The Linzi Funerary Horse Pit (at right) was a shock. In our taxi, we bumped across a famer’s field outside of a small village in Shandong and ended up at this archaeological site dating to the Spring and Autumn Period. Six hundred horses, all laid out in the same position, were sacrificed in the grave of a Qi dynasty king. He is in the center, they are lined up around him on three sides of a rectangle. Only two hundred and twenty-eight of the six hundred horse skeletons have been excavated due to lack of resources, but the sight of a lineup of horse skeletons almost as far as the eye can see is incredible.

All cultures create a myth of themselves. After seeing so many of China’s efforts to present itself and its history, did you get a sense of the spirit in which China regards itself? In other words, what kinds of things does it address head-on, and what does it efface?

China’s museums are different from those you find in the States or Europe because they almost all exclusively deal with Chinese objects, history, and culture. The big state museums are all about history and objects Chinese. Additionally and understandably, their target audience is Chinese people—hence the preponderance of signage in Chinese only. Many museums, as you might expect, have an underlying political message sometimes presented more obviously than others. One extreme example would be the Tibet Museum in Lhasa, where the signage in Chinese and English is clearly designed to assert China’s right to hegemony in Tibet.
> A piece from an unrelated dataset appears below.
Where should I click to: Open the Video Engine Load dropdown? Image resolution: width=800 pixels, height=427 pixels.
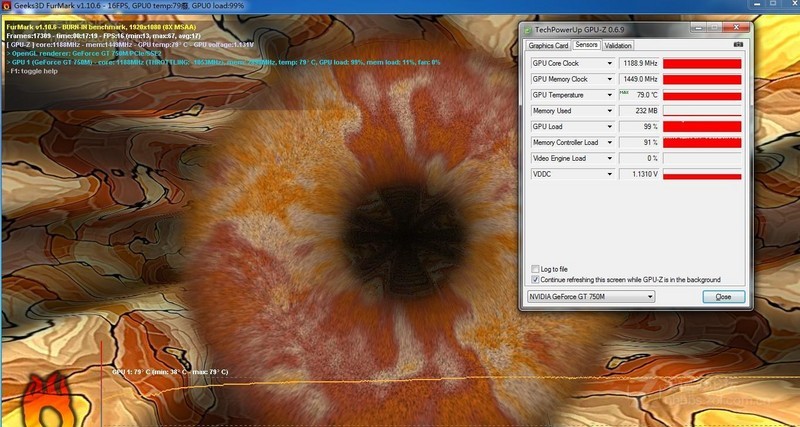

It is also true that the Cultural Revolution and certainly the events in Tiananmen are almost always skipped over in exhibitions. Surprisingly, though, China does have two fascinating private museums that deal quite openly with the Cultural Revolution. One is more or less a memorial park in Guangdong—built on a hillside in which many victims of the Red Guards are said to be buried. The other is the extraordinary museum complex, owned by an extremely wealthy property developer, Fan Jianchuan, near Chengdu—twenty-five full size museums that deal with the anti-Japanese War and the Cultural Revolution, containing his personal collection of over eight million objects! Both of these museums are a sort of “holocaust museum” with the message “never forget.”

Patriotism is a major factor in every Chinese citizen’s education, and Chinese museums often reflect this point of view—it is inescapable here.

What is a piece of advice for China travellers that they won’t get from other books?

Don’t be put off by the thought of “visiting a museum.” It is not a bore—you can learn a lot about the place you are in and the people you meet. The trick is to not make negative assumptions and to ask to speak to a guide or curator when you go to a small museum. They are almost always enthusiastic, highly informed, and willing to come out and show you around. You’ll come away with a whole new take on Chinese culture and a much greater appreciation.

Photos by Miriam Clifford. The first picture is from the Jianchuan Museum Complex outside Chengdu, where a memorial wall to Sichuan veterans of the anti-Japanese War presents handprints and signatures of visitors.